The people of these nations have no respect for their government who they view as stooges; they see us as the nation who holds the control the puppets. These terrorist organizations capitalize off this anger and resentment and align it with their own agendas to recruit en masse and create the horrible scenes and acts of terrorism that we see.
Today, we see the world clamoring about the brutality and pure evilness of ISIS/ISIL/IS. There is no doubt they are a barbaric lot of despots. But how did they come about and able to continue?

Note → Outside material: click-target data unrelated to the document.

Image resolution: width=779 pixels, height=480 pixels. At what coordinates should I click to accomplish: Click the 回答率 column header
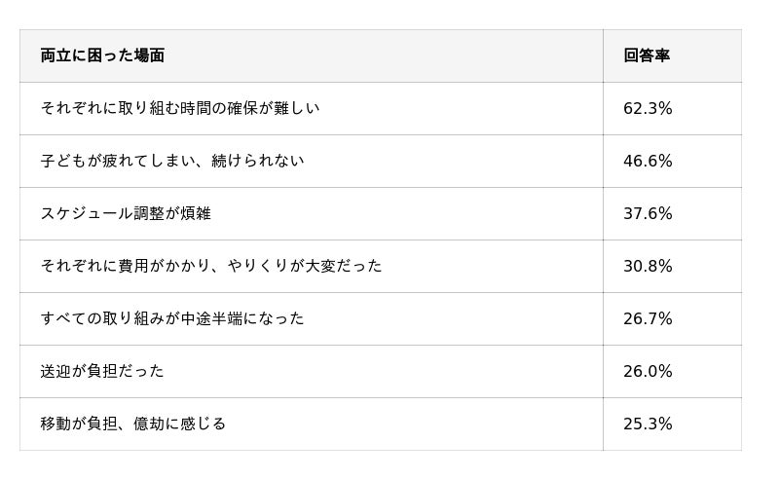pos(647,55)
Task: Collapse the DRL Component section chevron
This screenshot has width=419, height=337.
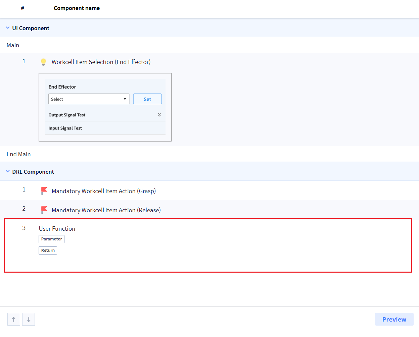Action: pyautogui.click(x=8, y=171)
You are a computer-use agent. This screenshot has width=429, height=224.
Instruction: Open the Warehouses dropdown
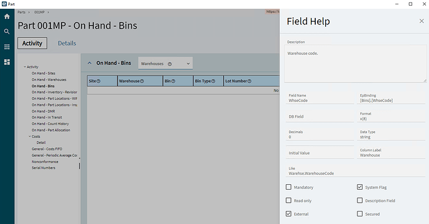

In 2003, on a false premise, we invaded Iraq. We removed a brutal but secular dictator, Saddam Hussein. In his place, we allowed the ascension of a new Shiite Dictator, PM Nuri Al Maliki. He continued on a spree of oppressing Sunnis. This disenfranchised group attempted to do everything in a nonviolent approach. They protested, held sit-ins, etc. but to no avail. All the while we turned a blind eye and while our media covered the Arab spring everywhere it ignored this situation for some reason.
At the same time, IS who had retreated to parts of Syria to reinvigorate itself after its failures in Iraq, saw an opportunity. They seized upon it and building a coalition with former Baathist and the masses of disenfranchised Sunnis, promising redemption. With it we saw the fall of Mosul and then the capture of almost all predominant Sunni areas in Iraq. This momentum led to their victories and land grabs in Syria.
Now it is not to say that all Sunnis in Iraq and Syria support the oppressive and brutal tactic of IS, of course not. But IS was the only group that protected them and restored their dignity to them. They became that outlet of relief. It all began because we intervened to replace one dictator with another and continued to meddle in their affairs. This case study of Iraq is a microcosm of the greater issue and history of the region. Similar issues can be seen in Iran, Lebanon, Syria, Egypt, Saudi Arabia, and the list goes on and on.
The morale of the story is, if we want to get rid of terrorism or greatly reduce it to what it was before, we need to stop blaming religions, history, culture, etc. but look at our own actions and begin changing our ways because it has obviously created a long history of blowbacks and other failures.
- Mataconis, Doug. “Ron Paul: American Foreign Policy Is The Primary Motivation For Terrorism.” Outside the Beltway. Outside the Beltway, 28 Aug. 2011. Web. 28 Oct. 2014.